Customer service is often an under-appreciated function in a business. Consequently, it is also under-invested in by start-ups and expansion stage companies.

Customer Dissatisfaction CartoonThis often leads to younger companies adopting reactive customer service strategies that do not prioritize finding ways to systematically reduce customer dissatisfaction and, rather, just try to contain customer service issues. This approach almost always results in an endemic problem with high customer loss rates down the road and substantially higher long-term customer service costs. Both of these problems usually spell disaster for a startup or expansion-stage company.

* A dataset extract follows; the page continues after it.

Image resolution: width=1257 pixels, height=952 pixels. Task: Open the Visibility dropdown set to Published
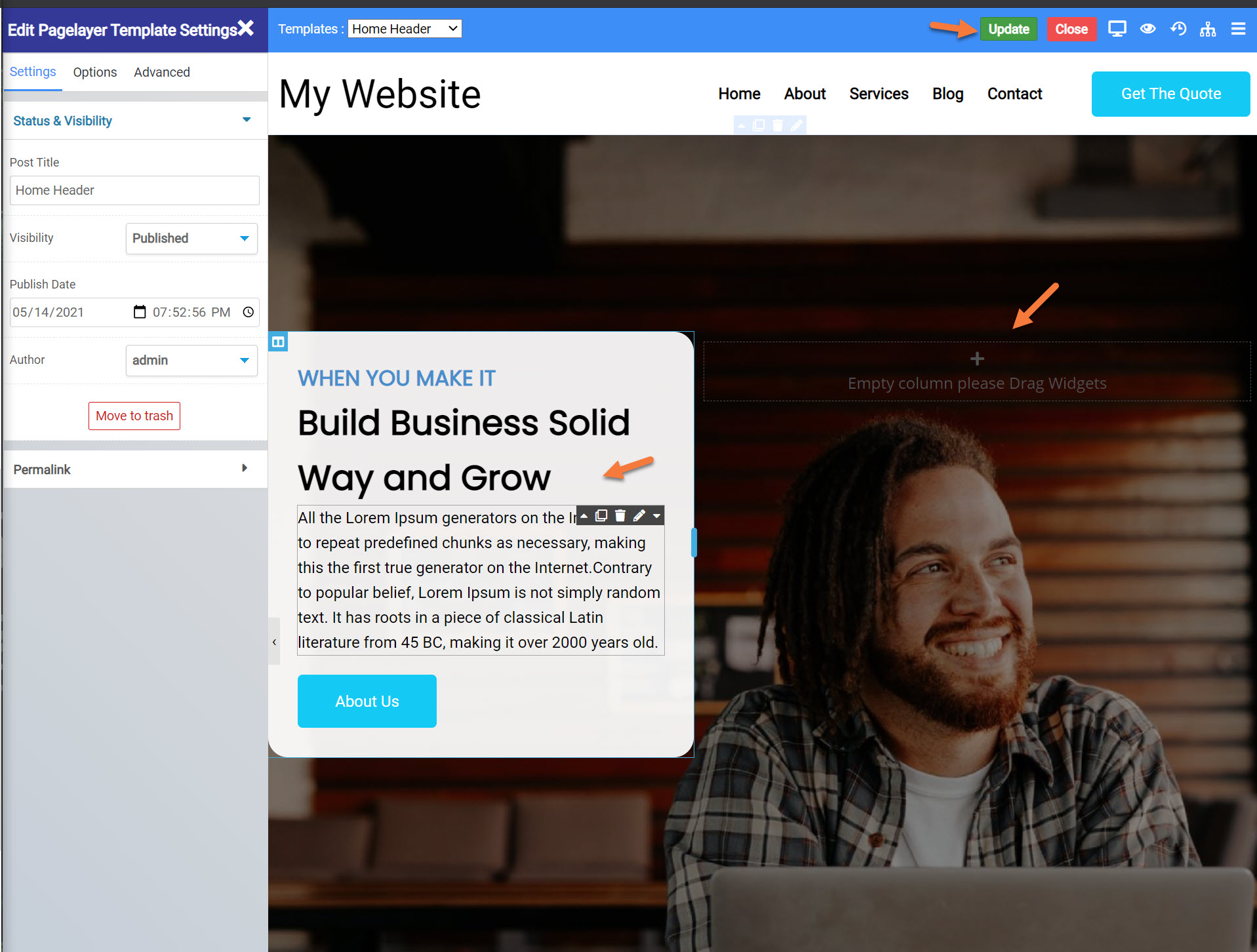(191, 239)
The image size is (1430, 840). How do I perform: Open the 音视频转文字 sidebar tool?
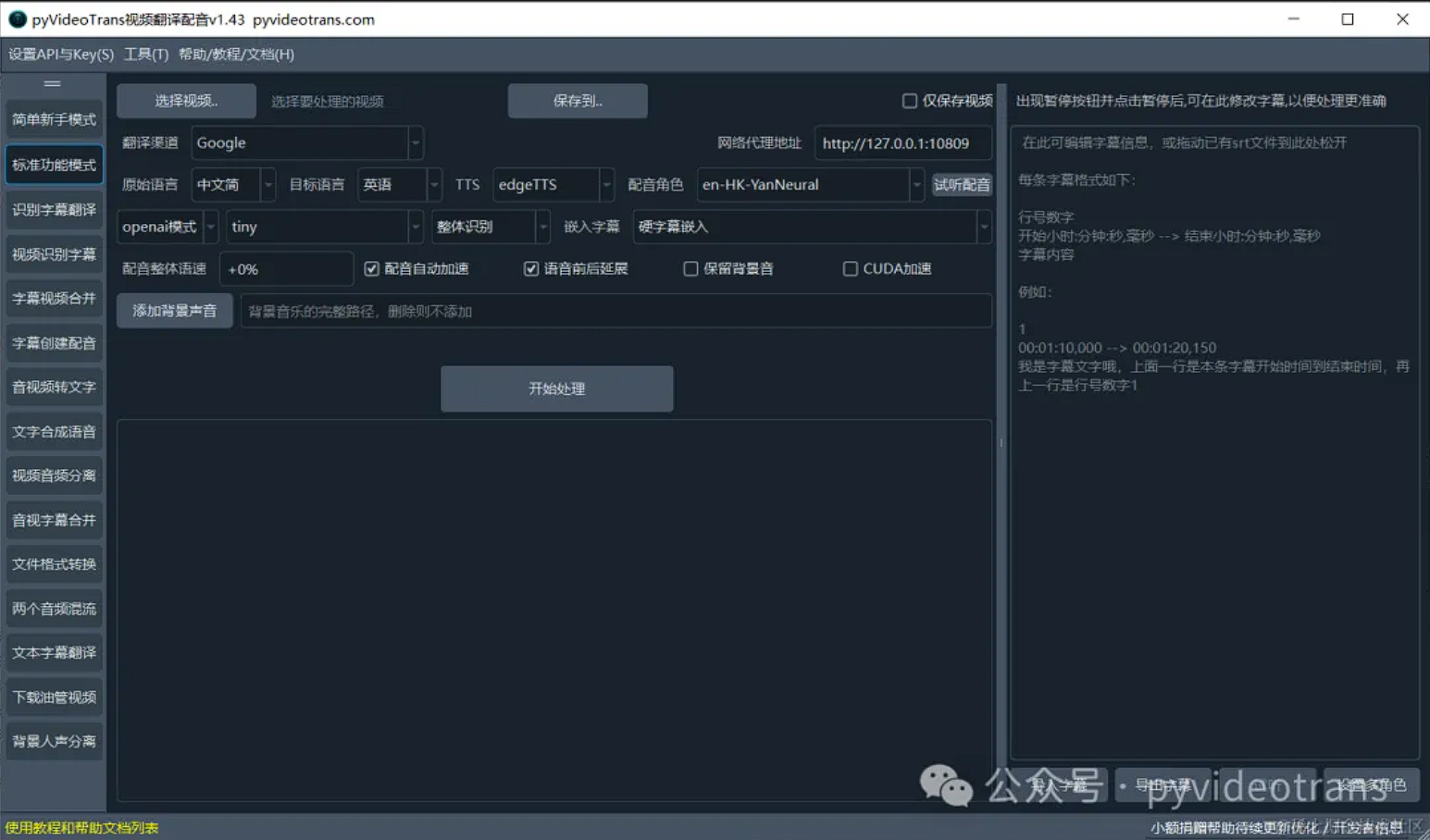coord(54,387)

So why is customer dissatisfaction such a powerful force that needs to be addressed in a company’s customer service strategy? Below are four customer dissatisfaction characteristics that highlight why adopting a proactive customer service strategy is the logical choice:

  1. Dissatisfied customers are much more emotional than satisfied customers, and consequently much more likely to share their experiences with others. Just think of the customer experiences you have had over the last year. Most people will find the majority of the ones they remember and shared with others were negative experiences. Additionally, negative customer experiences lead to much more substantial reactions than positive customer experiences.
  2. Customers rarely complain to service providers directly. In fact, most of the time customers opt to complain to others or take their complaints to the internet. With social media listening techniques much of this can be captured. However, once complaints have reached the social media waves they are public and no longer a private issue.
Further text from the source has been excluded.